Mario rides a warp pipe. I’m smiling, thinking about what kind of smoothie I should try. There are so many options.
“Soy almond,” Beckett says.
“Oh, way too heavy,” a girl I’ve yet to meet, seated across the curving green table, says. She has close-cropped red hair and is dressed like she’s about to leave for a dinner date: elegant bordering on severe. “I suggest coconut ginger.”
“Coconut ginger?” Vincent says. “Wow, Elodie. Totally avant-garde. Reminds me…met a sculptor the other day? Commissioned him, said yeah, do me one of those whatevers. And make it bigger!” Vincent jogs behind me, showers me with sweat, calls his assistant about the smoothie. “How’s Jasminder this morning? Trail run? Yoga? Happy to meet the family team?”

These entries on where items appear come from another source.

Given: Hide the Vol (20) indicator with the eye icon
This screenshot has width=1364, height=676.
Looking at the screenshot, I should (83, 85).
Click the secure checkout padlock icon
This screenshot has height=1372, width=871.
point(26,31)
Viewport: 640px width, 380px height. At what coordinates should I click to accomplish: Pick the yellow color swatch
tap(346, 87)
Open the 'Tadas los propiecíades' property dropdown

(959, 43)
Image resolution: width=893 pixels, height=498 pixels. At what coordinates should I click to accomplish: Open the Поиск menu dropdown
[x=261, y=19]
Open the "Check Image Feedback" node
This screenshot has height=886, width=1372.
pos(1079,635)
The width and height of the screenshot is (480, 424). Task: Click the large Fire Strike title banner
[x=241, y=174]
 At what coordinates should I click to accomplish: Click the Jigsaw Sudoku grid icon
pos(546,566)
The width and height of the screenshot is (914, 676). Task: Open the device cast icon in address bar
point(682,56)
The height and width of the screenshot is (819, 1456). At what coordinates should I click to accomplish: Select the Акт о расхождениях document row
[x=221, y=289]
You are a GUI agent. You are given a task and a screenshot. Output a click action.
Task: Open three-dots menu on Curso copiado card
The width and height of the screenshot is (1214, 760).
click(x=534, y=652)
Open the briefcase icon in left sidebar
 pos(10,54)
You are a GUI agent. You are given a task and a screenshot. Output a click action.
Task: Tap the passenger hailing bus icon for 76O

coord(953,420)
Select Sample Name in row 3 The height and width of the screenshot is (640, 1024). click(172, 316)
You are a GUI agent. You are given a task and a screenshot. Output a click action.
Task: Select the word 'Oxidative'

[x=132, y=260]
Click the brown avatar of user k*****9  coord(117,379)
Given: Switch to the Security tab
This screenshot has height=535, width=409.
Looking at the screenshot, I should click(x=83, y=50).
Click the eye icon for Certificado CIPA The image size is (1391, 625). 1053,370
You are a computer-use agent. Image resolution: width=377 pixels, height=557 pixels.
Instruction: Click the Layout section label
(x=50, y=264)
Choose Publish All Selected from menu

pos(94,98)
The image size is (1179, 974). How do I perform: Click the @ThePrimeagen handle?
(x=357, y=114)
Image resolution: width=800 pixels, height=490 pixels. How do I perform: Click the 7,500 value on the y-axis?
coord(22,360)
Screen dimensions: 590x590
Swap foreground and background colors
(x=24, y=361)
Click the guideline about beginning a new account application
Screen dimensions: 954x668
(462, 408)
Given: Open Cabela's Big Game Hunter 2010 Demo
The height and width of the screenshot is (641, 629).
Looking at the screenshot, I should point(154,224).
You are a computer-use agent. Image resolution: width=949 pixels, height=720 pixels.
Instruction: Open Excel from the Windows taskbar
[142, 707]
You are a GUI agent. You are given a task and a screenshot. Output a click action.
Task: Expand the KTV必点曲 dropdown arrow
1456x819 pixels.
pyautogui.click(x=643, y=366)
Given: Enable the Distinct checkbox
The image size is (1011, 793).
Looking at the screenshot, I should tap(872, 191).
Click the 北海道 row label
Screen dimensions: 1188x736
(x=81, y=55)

“Jaz,” I say. “No exercise yet?” I lift my coffee mug sheepishly. “Only caffeine.”
“Yes, of course. But hey, Jasminder’s better than Jaz. A nice, inclusive name. I encourage you not to shorten it.”
“Jasminder is a lovely name,” Elodie says while she fights to maintain her posture in the slumping beanbag chair.
“Thank you,” I say, hoping we switch topics.
Beckett looks up from his tea. “Hey, Vincent, about the race, the Test of—”
“Shh! Time’s up. Check my stats! Average heart? A little high. Working a bit hard on the finish. Sprinted from the SeaBus. Could be fighting something off. Maybe a cold, nothing major. Won’t have to skip any workouts.” He vanishes behind the curving bamboo wall, emerges with a towel, wipes his face, dries his hair, tosses the towel on the table. He must catch my look because he asks, “Something the matter, Jasminder?”
Shit. “Uh, well? I guess I’m not used to—”
“Of course not.” Vincent smiles at a motherly-looking lady who hands him a metal cup dripping condensation. He slurps at the smoothie, wipes his beard with the towel. “Takes some people a while to get used to our offices being so chillaxed. See, already you’re being challenged. Personal growth is our number-one asset. Working at Marigold is like…perpetual personal revolution.”
Beckett sticks an empty cob pipe between his teeth. “A constant process of…” He falters, swings the Slinky in a pendulum.
“Reinvention?” Elodie offers.
“Bang on!” Vincent throws himself into a beanbag chair. “You’ll be fine, Jasminder. The revolution has been serialized! Deputized! Media eyes!” Vincent rubs a patch on his upper arm, giggles. “Wow. This wearable nutrition thingy’s really kicking in. Liftoff! So…team? Last week’s deals? Who’s first on the recap?”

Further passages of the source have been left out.